Document text:

On the bright side, you keep bumping this thread, so more people will get to see what's (not) going on.


----------



## HDTiVo (Nov 27, 2002)

Aiken said:


> On the bright side, you keep bumping this thread, so more people will get to see what's (not) going on.


And what _not _ to do.

Bump.


----------



## TiVoPony (May 12, 2002)

George Cifranci said:


> Didn't Pony say he was at CEDIA this weekend?
> 
> http://www.cedia.net/


Yes, I've been at CEDIA since Wednesday.

I worked the show today, then got on a plane, and just walked in the door here at home.

Going through my email from today, I see that all orders which were placed by 9am Friday have been shipped.

There have been some operational issues this week, and the team has been working to fix them. As you're aware, our customer support folks didn't always have the latest info - that was a systems issue. It is my understanding that they still will not be able to confirm shipment of your order, it's just not appearing on their screen. But the orders through Friday 9am have shipped. Confirmation emails are also going out, with tracking information. Although it was expected that those emails would be able to go out yesterday, it was not possible. They're going out now.

We understand that those of you who paid for expedited shipping expected to receive your unit on Friday. We apologize that that didn't happen, and as stated earlier, your shipping charges have be refunded. Everyone who ordered with standard ground shipping should be receiving their systems within the original 4-6 business days you were quoted.

What this exercise asks:
[1] Translate this sentence from the forum thread into Spanish: "Yes, I've been at CEDIA since Wednesday."
[2] Reproduce everything in the forum thread from "I worked the" down to "have been shipped.", swapping "plane" for "train".
[3] According to the forum thread, within what time frame should customers who chose standard ground shipping receive their systems?

Entries drawn from a collection
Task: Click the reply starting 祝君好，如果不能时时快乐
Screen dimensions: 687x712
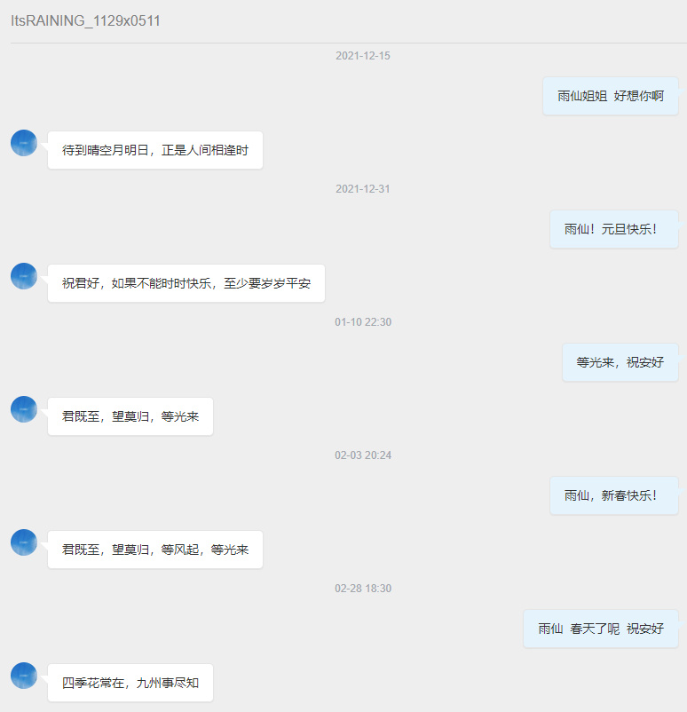Action: (186, 283)

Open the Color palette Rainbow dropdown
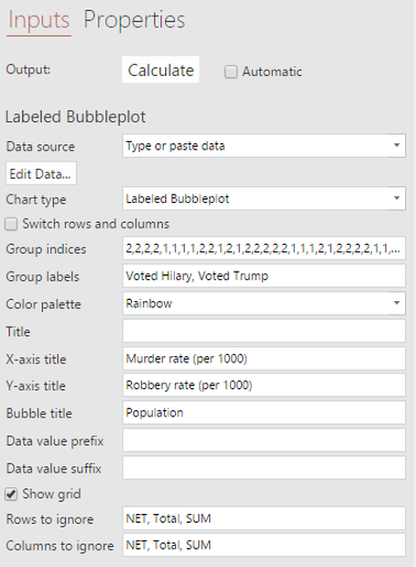coord(264,304)
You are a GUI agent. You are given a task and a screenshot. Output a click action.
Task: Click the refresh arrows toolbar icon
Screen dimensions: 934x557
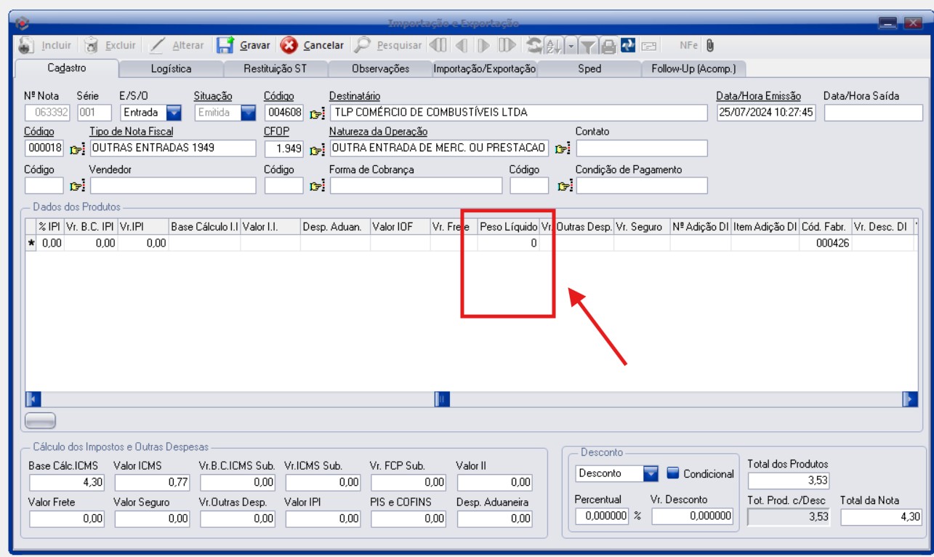[x=534, y=45]
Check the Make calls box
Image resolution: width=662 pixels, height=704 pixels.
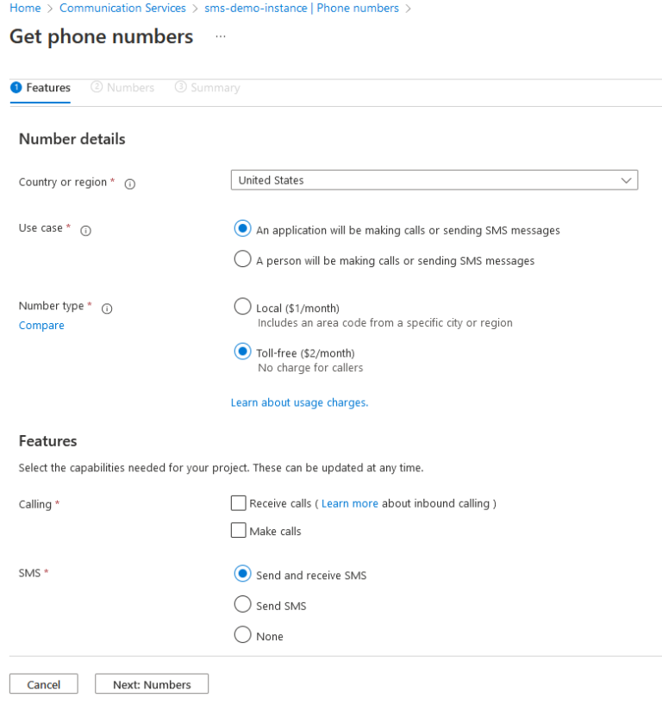(x=238, y=530)
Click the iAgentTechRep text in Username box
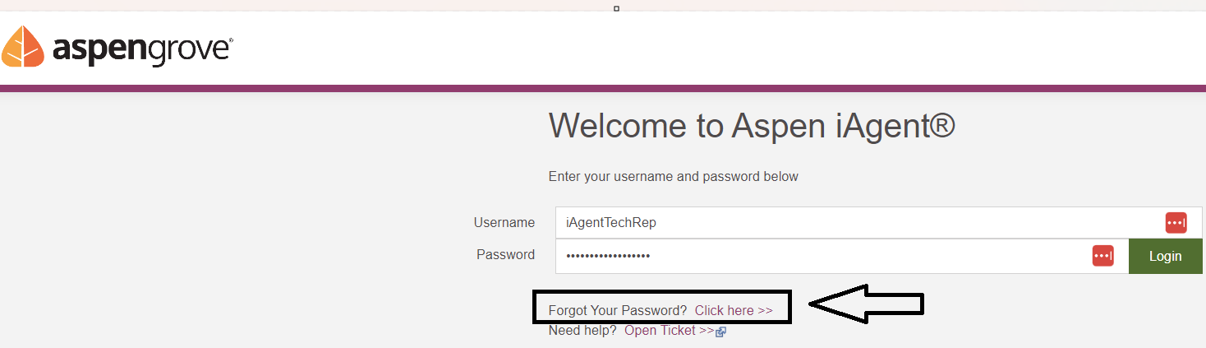 pos(611,222)
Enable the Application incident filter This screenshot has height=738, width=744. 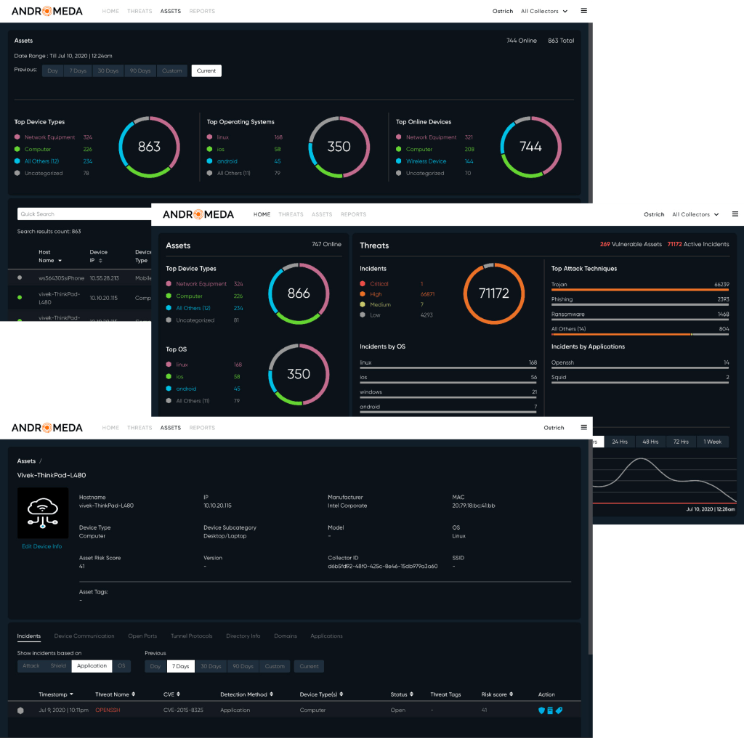click(x=92, y=665)
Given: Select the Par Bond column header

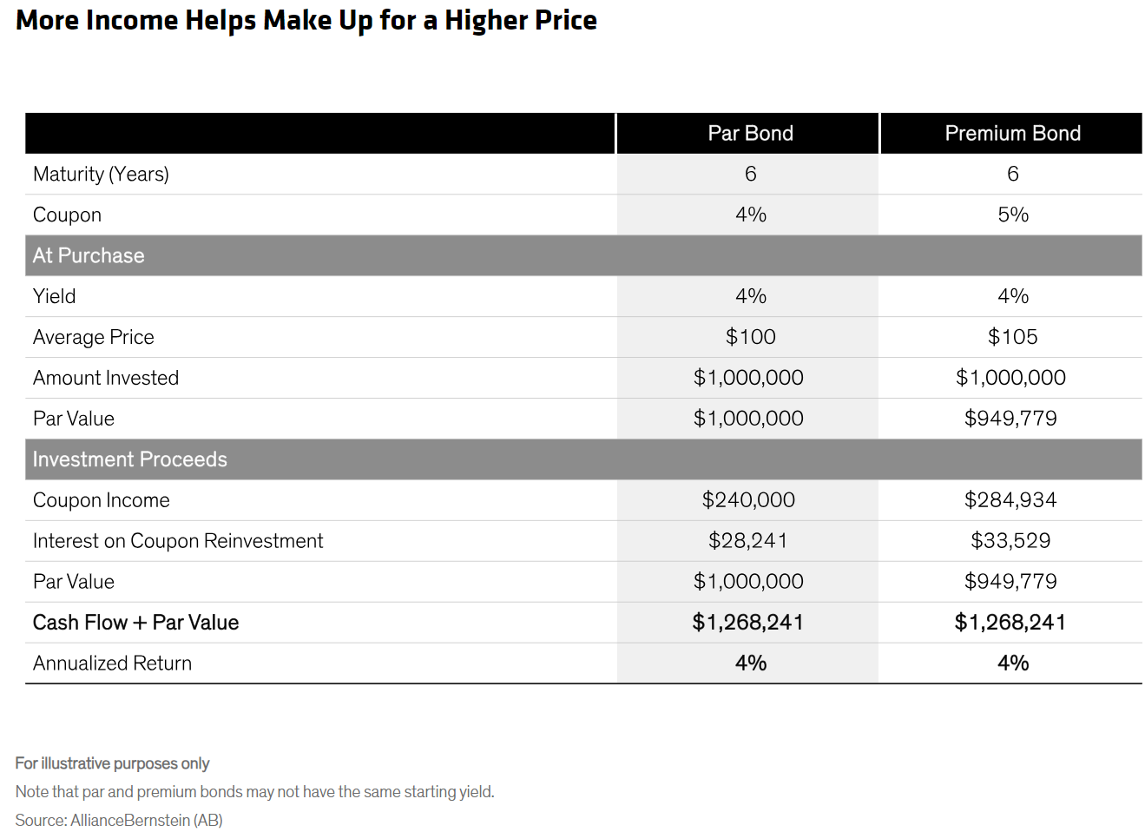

Task-by-task results:
[1] Sí, he estado en CEDIA desde el miércoles.

[2]
I worked the show today, then got on a train, and just walked in the door here at home.

Going through my email from today, I see that all orders which were placed by 9am Friday have been shipped.

[3] Within the original 4-6 business days they were quoted.